[Recorded data]
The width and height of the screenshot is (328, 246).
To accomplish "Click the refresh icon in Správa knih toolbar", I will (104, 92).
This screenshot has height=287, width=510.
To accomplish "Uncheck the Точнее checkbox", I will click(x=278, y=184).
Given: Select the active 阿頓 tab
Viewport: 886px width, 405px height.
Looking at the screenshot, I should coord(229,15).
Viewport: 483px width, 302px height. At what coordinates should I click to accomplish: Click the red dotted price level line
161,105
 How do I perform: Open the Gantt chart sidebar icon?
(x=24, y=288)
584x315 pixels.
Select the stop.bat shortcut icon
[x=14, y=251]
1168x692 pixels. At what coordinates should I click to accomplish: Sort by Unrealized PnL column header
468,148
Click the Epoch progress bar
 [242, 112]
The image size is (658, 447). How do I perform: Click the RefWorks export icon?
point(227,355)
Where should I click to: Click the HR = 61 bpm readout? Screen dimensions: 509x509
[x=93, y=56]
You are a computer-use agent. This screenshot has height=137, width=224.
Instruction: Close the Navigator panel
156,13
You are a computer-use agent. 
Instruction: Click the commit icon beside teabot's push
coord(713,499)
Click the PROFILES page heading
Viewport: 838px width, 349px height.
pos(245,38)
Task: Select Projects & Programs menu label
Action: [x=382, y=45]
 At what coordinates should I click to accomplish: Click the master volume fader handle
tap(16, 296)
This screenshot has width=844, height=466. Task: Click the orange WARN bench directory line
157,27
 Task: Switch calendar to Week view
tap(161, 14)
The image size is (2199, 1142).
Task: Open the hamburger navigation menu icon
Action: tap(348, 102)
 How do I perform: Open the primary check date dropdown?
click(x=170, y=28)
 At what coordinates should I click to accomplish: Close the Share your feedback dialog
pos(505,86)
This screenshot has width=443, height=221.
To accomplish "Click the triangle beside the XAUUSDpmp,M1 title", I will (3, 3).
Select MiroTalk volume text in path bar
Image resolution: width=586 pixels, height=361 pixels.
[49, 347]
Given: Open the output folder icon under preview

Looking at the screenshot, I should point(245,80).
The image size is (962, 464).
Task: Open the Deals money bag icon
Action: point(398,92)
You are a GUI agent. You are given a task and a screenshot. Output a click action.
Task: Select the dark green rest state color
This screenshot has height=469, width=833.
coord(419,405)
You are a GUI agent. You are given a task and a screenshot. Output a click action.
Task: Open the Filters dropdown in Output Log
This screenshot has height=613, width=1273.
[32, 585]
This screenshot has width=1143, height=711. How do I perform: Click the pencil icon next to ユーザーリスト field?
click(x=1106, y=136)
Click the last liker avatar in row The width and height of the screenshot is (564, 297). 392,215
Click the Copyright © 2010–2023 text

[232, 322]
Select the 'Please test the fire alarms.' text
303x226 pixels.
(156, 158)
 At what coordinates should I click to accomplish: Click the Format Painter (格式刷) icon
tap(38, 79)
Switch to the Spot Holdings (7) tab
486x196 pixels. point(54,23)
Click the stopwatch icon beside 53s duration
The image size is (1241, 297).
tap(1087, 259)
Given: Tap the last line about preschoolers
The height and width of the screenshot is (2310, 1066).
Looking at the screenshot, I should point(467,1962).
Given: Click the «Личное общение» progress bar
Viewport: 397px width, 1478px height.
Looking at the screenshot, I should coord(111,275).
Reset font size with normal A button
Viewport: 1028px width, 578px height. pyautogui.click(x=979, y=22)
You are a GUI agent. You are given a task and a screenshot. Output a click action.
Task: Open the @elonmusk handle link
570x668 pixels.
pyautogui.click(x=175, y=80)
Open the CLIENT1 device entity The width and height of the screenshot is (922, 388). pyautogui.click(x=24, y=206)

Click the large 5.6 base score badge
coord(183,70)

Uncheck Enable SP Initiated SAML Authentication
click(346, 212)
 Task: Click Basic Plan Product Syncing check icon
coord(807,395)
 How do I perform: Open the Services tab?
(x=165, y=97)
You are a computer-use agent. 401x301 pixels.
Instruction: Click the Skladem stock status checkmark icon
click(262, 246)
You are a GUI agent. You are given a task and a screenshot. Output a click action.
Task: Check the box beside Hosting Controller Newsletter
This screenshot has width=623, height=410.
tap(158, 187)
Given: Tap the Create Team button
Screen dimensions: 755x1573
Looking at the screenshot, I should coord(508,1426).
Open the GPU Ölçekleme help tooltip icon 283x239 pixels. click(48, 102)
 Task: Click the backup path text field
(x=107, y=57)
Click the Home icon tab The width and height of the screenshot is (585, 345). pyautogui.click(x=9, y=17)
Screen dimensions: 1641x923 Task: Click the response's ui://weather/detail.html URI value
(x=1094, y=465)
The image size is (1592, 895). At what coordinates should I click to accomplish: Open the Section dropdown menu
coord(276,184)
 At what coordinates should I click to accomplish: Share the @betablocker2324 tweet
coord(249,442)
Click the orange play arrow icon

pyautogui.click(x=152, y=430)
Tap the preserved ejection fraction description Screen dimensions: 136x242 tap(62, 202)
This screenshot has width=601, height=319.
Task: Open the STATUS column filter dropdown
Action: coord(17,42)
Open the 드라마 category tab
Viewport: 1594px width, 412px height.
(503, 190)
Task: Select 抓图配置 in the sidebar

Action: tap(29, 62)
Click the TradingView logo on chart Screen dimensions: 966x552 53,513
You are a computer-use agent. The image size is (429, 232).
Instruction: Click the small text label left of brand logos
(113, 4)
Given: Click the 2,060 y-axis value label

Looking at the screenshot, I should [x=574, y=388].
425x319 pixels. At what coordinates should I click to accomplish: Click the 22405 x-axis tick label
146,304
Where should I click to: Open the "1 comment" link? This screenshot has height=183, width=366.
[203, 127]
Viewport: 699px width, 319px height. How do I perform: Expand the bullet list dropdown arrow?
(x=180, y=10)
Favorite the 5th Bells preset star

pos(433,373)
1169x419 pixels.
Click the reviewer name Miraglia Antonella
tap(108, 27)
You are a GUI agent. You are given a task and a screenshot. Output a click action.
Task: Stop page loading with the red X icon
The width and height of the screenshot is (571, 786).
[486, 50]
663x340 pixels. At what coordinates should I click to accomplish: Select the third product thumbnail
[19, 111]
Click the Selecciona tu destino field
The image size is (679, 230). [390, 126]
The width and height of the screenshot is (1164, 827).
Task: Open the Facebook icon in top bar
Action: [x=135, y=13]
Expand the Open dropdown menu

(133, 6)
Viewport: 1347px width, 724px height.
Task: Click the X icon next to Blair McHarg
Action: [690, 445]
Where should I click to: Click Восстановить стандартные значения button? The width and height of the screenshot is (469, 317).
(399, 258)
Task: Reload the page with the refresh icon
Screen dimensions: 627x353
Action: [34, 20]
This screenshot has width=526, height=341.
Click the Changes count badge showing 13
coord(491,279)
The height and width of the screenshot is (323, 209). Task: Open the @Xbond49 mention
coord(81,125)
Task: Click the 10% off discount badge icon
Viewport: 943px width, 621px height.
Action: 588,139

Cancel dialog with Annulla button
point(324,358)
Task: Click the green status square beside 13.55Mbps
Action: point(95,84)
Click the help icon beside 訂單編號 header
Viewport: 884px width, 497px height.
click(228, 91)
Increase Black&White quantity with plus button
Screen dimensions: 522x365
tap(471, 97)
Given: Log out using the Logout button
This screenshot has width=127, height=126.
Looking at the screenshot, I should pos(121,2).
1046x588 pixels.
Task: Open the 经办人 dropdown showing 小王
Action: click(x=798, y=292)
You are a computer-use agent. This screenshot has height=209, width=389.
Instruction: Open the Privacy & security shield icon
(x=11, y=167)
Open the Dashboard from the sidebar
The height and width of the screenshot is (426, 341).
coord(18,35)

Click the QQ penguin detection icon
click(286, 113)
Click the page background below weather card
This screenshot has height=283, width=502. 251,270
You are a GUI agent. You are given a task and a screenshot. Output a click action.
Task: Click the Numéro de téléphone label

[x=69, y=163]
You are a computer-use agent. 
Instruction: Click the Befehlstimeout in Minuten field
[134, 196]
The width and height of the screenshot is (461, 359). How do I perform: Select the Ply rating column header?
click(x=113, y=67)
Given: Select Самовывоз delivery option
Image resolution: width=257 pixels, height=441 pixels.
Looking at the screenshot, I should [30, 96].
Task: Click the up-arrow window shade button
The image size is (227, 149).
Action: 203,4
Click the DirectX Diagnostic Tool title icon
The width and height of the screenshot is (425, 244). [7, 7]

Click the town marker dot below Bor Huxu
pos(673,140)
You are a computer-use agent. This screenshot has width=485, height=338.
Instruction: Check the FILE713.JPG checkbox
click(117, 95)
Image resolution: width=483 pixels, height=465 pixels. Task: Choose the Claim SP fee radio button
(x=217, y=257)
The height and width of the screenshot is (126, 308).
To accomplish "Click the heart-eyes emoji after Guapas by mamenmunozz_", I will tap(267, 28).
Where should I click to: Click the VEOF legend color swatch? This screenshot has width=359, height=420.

## Requirement
If a line in the entries above has the word "refresh", copy it.

## Answer box
To accomplish "Click the refresh icon in Správa knih toolbar", I will (104, 92).
Task: Reload the page with the refresh icon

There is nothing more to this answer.